### [Data provided]
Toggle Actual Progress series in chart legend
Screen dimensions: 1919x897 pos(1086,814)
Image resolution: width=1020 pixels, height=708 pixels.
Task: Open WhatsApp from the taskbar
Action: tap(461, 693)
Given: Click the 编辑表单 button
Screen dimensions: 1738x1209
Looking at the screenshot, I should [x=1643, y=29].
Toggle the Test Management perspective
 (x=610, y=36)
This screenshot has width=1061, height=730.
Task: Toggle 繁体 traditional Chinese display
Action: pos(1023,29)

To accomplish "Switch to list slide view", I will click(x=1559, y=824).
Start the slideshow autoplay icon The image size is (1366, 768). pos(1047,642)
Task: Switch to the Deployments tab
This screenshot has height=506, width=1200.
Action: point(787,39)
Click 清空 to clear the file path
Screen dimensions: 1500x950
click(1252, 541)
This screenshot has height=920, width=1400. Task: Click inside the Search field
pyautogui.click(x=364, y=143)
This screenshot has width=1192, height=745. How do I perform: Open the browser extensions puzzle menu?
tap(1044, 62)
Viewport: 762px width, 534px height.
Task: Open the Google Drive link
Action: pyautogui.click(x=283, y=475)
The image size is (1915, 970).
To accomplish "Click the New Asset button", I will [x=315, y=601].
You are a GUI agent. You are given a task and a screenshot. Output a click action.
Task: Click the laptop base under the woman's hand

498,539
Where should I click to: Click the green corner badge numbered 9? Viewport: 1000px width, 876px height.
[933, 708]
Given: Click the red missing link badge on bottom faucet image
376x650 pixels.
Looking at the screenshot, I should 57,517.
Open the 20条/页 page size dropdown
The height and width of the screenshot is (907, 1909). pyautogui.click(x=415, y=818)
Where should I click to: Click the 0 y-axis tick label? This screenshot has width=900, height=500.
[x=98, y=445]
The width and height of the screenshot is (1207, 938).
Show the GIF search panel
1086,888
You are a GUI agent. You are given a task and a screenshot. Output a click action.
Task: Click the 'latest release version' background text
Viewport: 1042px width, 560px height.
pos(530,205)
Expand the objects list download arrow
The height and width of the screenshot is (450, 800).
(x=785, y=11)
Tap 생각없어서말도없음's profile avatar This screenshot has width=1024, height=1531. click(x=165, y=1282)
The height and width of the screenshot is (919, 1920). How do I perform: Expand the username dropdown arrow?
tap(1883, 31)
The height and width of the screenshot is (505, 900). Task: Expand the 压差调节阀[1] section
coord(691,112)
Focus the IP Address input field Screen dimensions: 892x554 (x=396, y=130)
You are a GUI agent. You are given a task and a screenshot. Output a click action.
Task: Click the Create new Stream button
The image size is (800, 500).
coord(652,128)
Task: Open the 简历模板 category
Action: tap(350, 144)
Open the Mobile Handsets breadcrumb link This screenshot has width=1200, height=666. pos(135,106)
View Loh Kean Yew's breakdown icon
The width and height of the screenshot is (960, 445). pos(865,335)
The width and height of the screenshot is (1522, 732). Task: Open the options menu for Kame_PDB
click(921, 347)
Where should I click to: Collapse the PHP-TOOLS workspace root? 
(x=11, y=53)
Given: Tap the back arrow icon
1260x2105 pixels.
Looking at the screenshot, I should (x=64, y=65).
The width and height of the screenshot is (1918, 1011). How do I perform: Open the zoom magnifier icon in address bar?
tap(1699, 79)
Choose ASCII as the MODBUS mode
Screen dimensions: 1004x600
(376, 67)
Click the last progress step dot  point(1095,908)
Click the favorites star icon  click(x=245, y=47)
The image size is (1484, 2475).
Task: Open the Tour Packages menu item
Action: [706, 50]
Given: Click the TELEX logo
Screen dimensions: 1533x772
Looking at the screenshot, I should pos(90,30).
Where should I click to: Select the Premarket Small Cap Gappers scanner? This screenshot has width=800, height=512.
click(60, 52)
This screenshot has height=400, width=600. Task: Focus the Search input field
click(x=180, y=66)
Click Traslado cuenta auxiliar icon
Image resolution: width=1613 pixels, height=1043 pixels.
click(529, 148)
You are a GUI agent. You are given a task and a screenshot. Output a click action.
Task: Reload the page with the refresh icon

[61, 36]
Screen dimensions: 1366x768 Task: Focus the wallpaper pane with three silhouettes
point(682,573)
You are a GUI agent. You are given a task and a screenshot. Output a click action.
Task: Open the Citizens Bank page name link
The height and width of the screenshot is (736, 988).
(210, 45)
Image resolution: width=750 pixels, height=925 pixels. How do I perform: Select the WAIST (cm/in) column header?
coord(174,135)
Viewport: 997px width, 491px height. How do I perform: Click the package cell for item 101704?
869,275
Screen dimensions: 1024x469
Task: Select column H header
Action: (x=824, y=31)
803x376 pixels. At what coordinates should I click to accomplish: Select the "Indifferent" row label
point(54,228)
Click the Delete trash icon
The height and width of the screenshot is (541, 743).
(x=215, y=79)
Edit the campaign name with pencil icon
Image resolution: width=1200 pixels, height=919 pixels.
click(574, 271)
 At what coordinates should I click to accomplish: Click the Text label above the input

### [What to do]
In the entries above, find the line holding "Show the GIF search panel" and the line holding "Tap 생각없어서말도없음's profile"; print both of them and every line between, exactly, and nothing else.

### [Task answer]
Show the GIF search panel
1086,888
You are a GUI agent. You are given a task and a screenshot. Output a click action.
Task: Click the 'latest release version' background text
Viewport: 1042px width, 560px height.
pos(530,205)
Expand the objects list download arrow
The height and width of the screenshot is (450, 800).
(x=785, y=11)
Tap 생각없어서말도없음's profile avatar This screenshot has width=1024, height=1531. click(x=165, y=1282)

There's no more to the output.